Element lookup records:
+ + + +

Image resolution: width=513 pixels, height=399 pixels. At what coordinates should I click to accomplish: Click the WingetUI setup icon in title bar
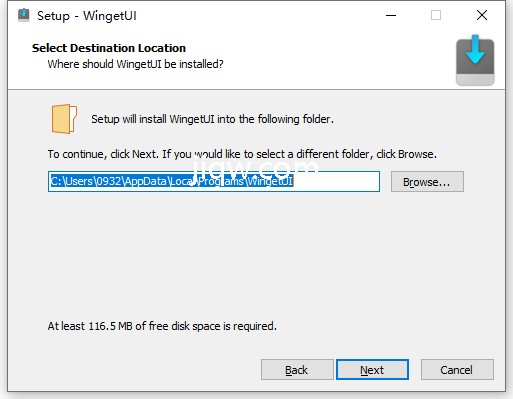(x=24, y=15)
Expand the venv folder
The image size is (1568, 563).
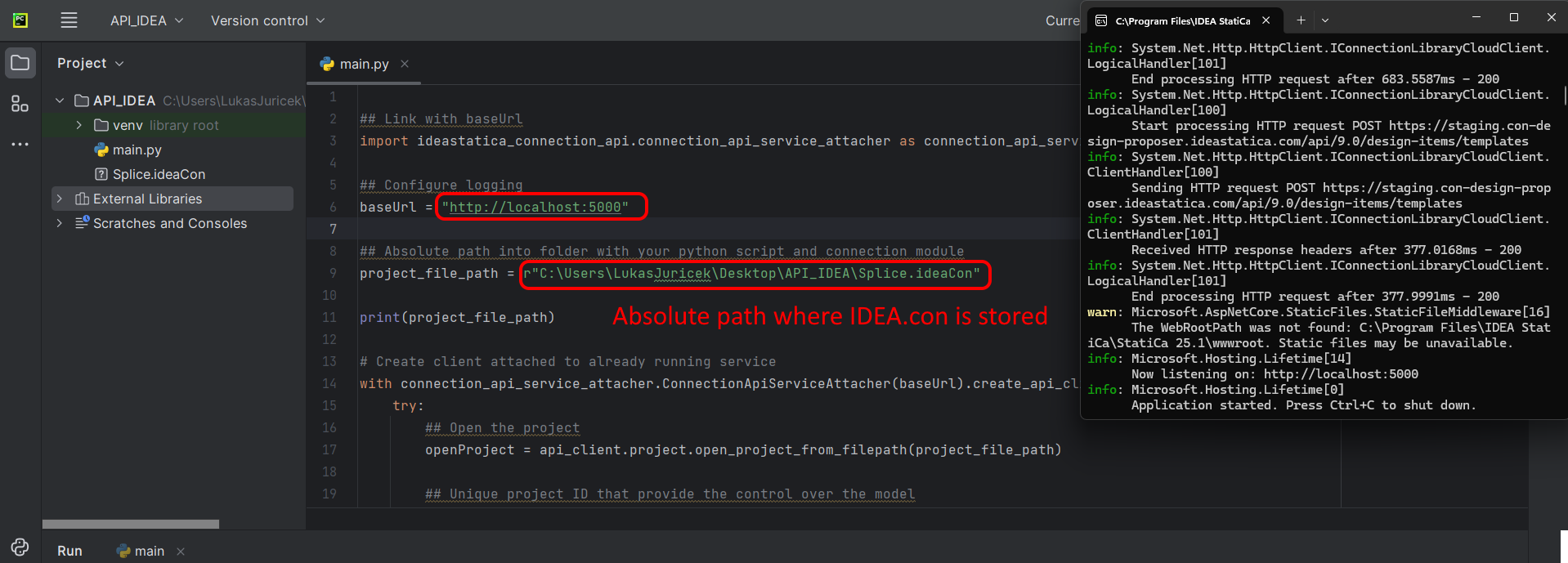79,125
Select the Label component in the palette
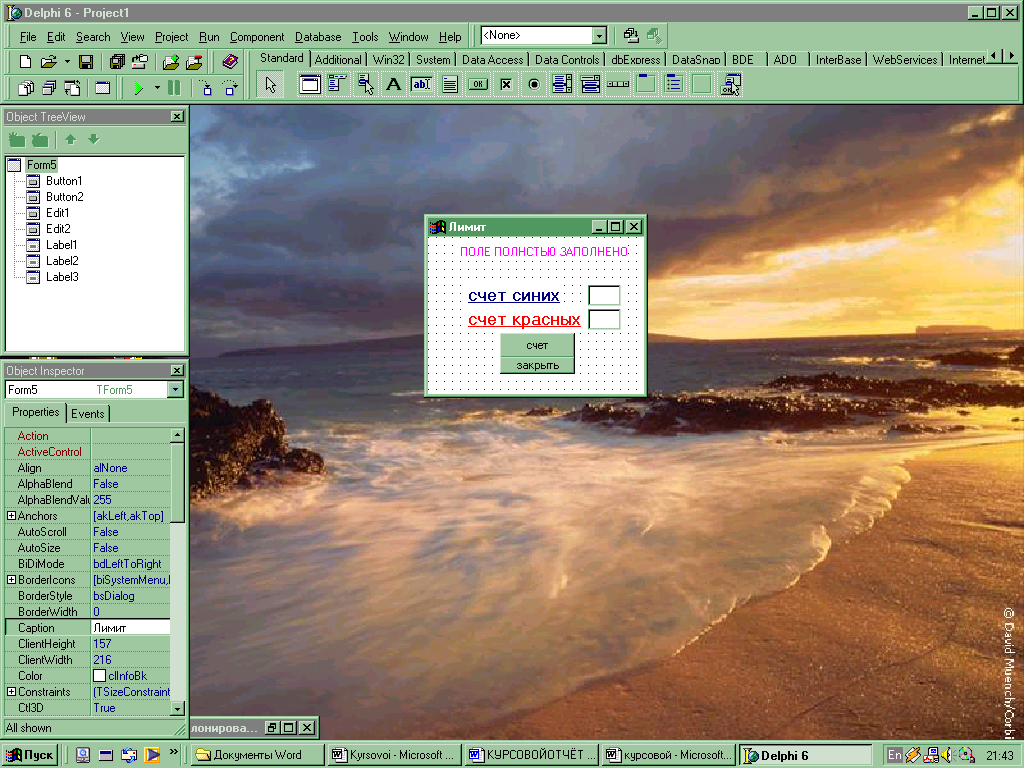The image size is (1024, 768). coord(394,85)
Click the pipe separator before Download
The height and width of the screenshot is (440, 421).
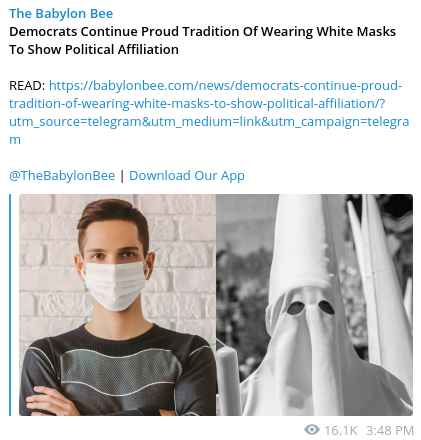[122, 176]
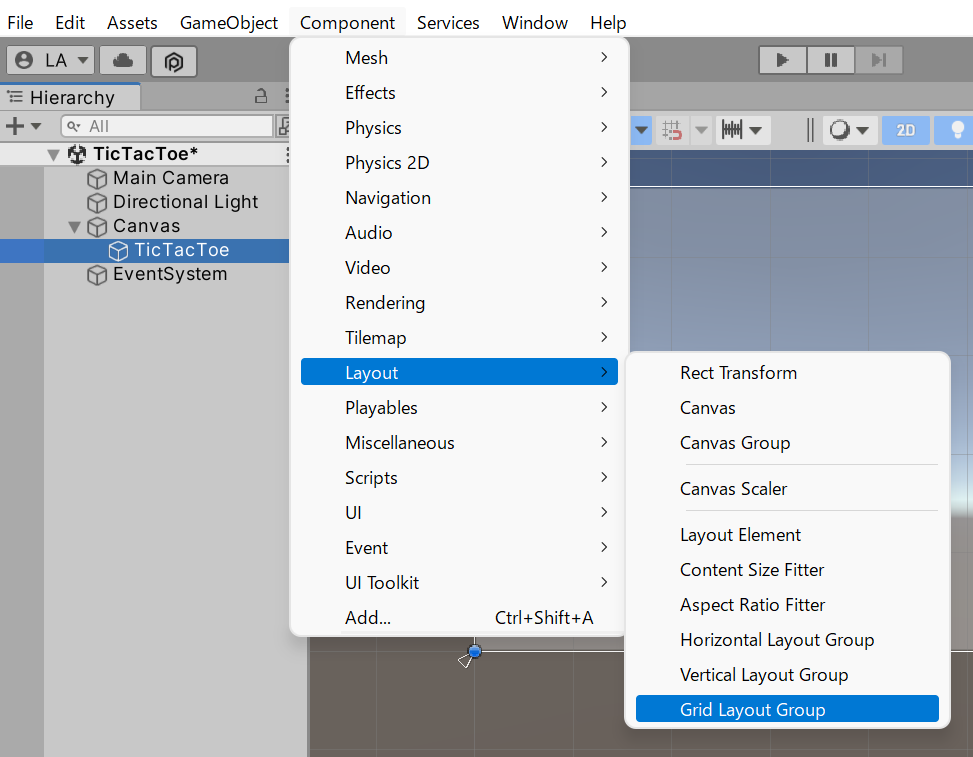Toggle 2D view mode in Scene

click(x=905, y=130)
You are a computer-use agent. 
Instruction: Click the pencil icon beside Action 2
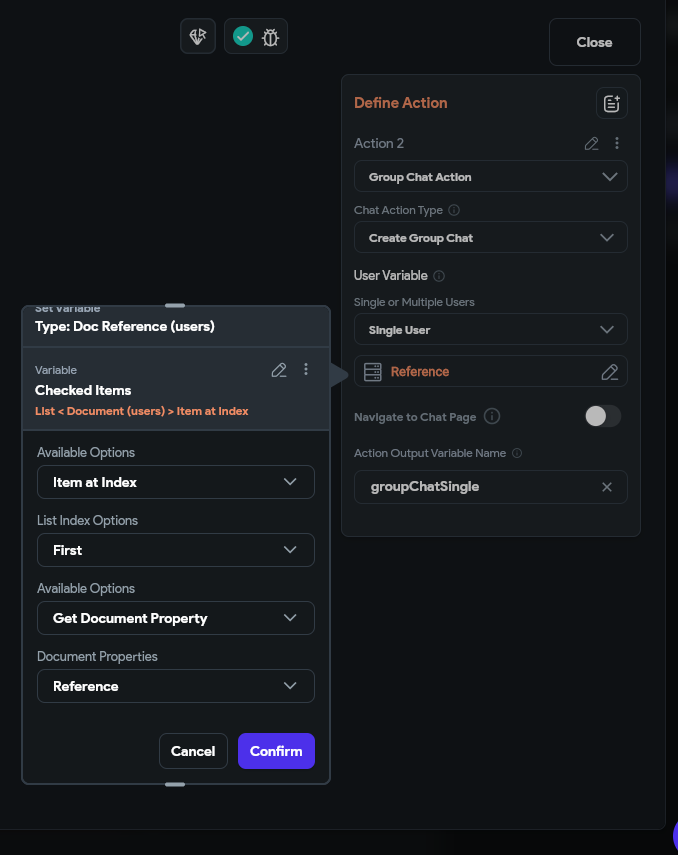(x=591, y=144)
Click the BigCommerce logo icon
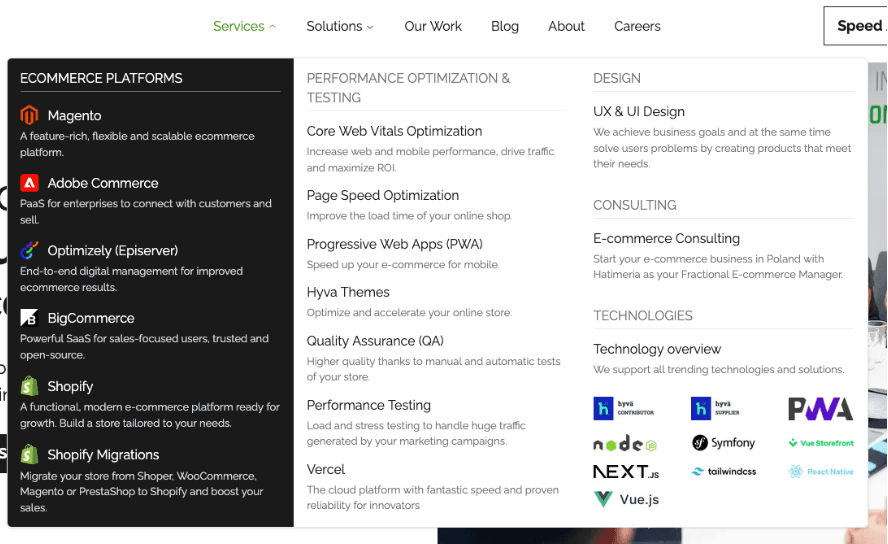888x544 pixels. [29, 318]
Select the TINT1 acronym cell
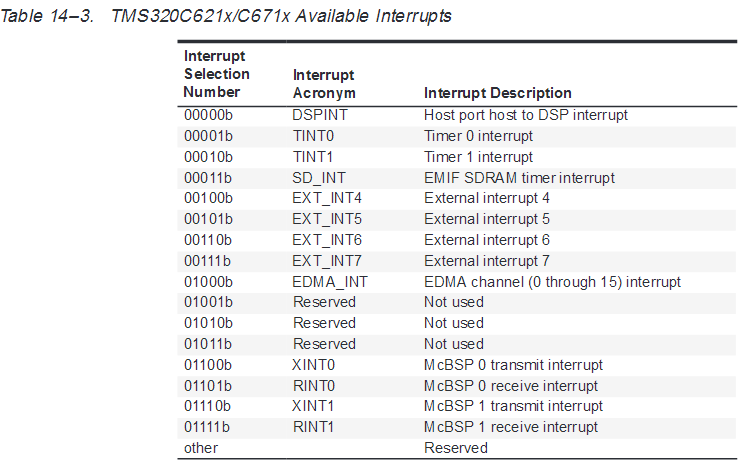The height and width of the screenshot is (472, 749). click(x=314, y=157)
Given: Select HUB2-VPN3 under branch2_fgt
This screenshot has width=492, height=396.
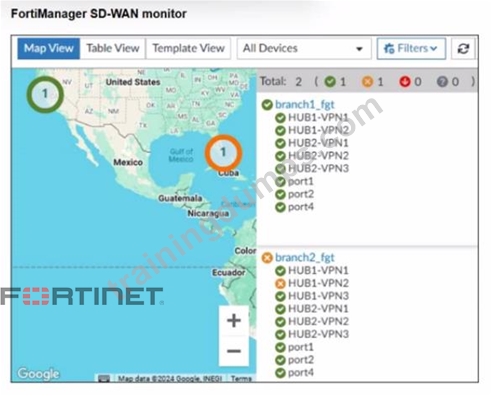Looking at the screenshot, I should 318,334.
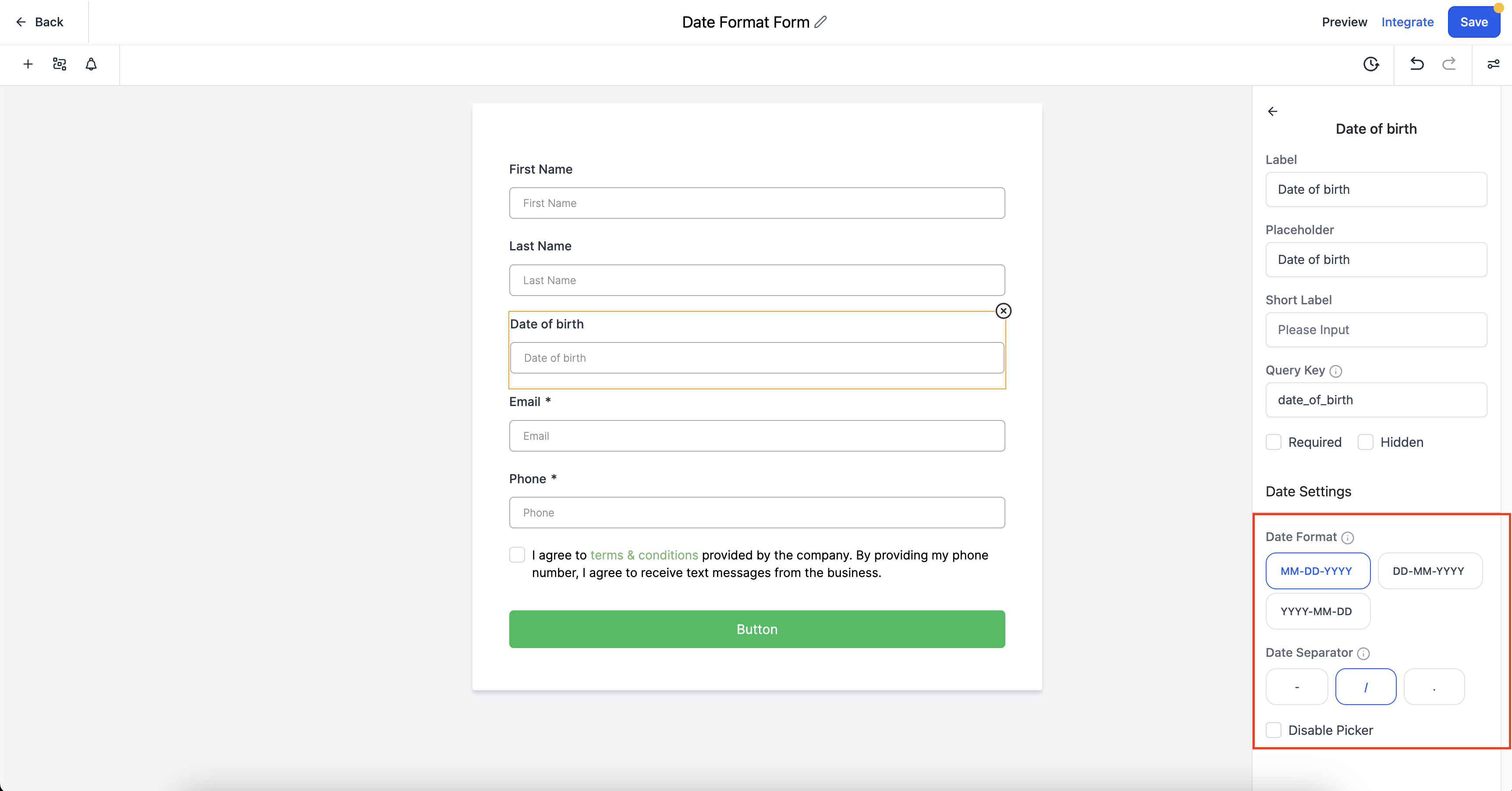
Task: Remove the Date of birth field
Action: click(x=1003, y=310)
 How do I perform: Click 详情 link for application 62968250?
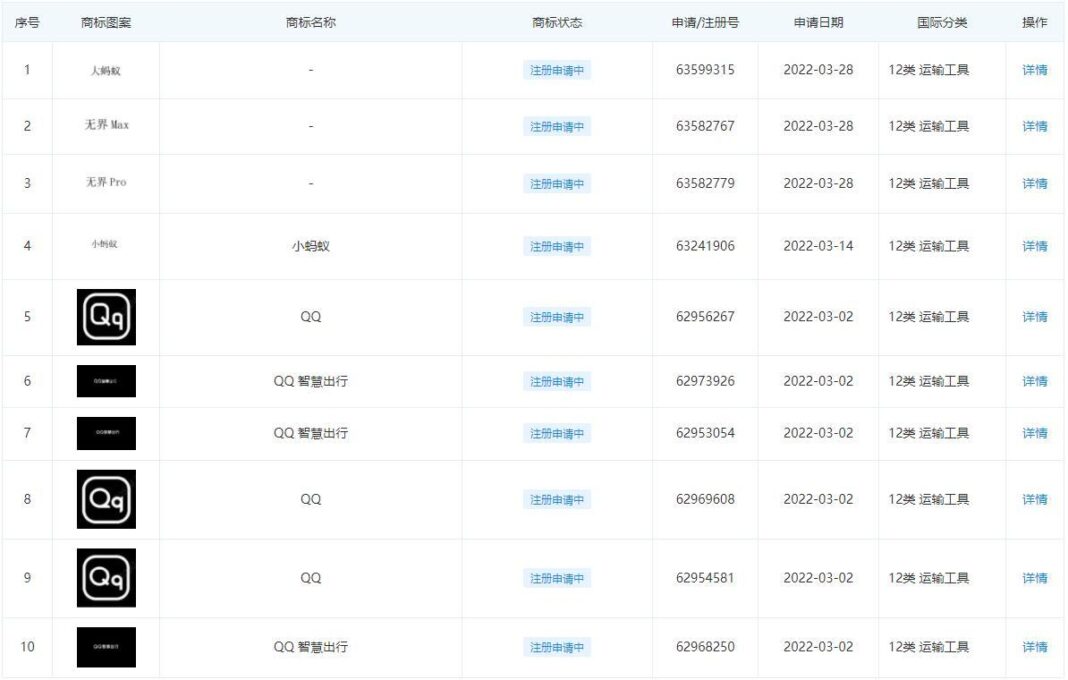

+ + + +

**What is expected**
Please substitute "Choose" for every "Select" in the lines above, and give all of the lines again with nothing else changed. Leave the pictures out of your answer.

**The completed task**
Image resolution: width=513 pixels, height=399 pixels. At what coordinates should I click to accomplish: Click the WingetUI setup icon in title bar
(x=24, y=15)
Expand the venv folder
The image size is (1568, 563).
79,125
Choose the Label component in the palette
The image size is (1024, 768). coord(394,85)
Click the pipe separator before Download
The height and width of the screenshot is (440, 421).
[122, 176]
Toggle 2D view mode in Scene

click(x=905, y=130)
You are a computer-use agent. 
Instruction: Click the pencil icon beside Action 2
(x=591, y=144)
Click the BigCommerce logo icon
888x544 pixels. [29, 318]
Choose the TINT1 acronym cell
The height and width of the screenshot is (472, 749). click(x=314, y=157)
Given: Choose HUB2-VPN3 under branch2_fgt
This screenshot has width=492, height=396.
Looking at the screenshot, I should 318,334.
Task: Remove the Date of birth field
Action: click(x=1003, y=310)
 How do I perform: Click 详情 link for application 62968250?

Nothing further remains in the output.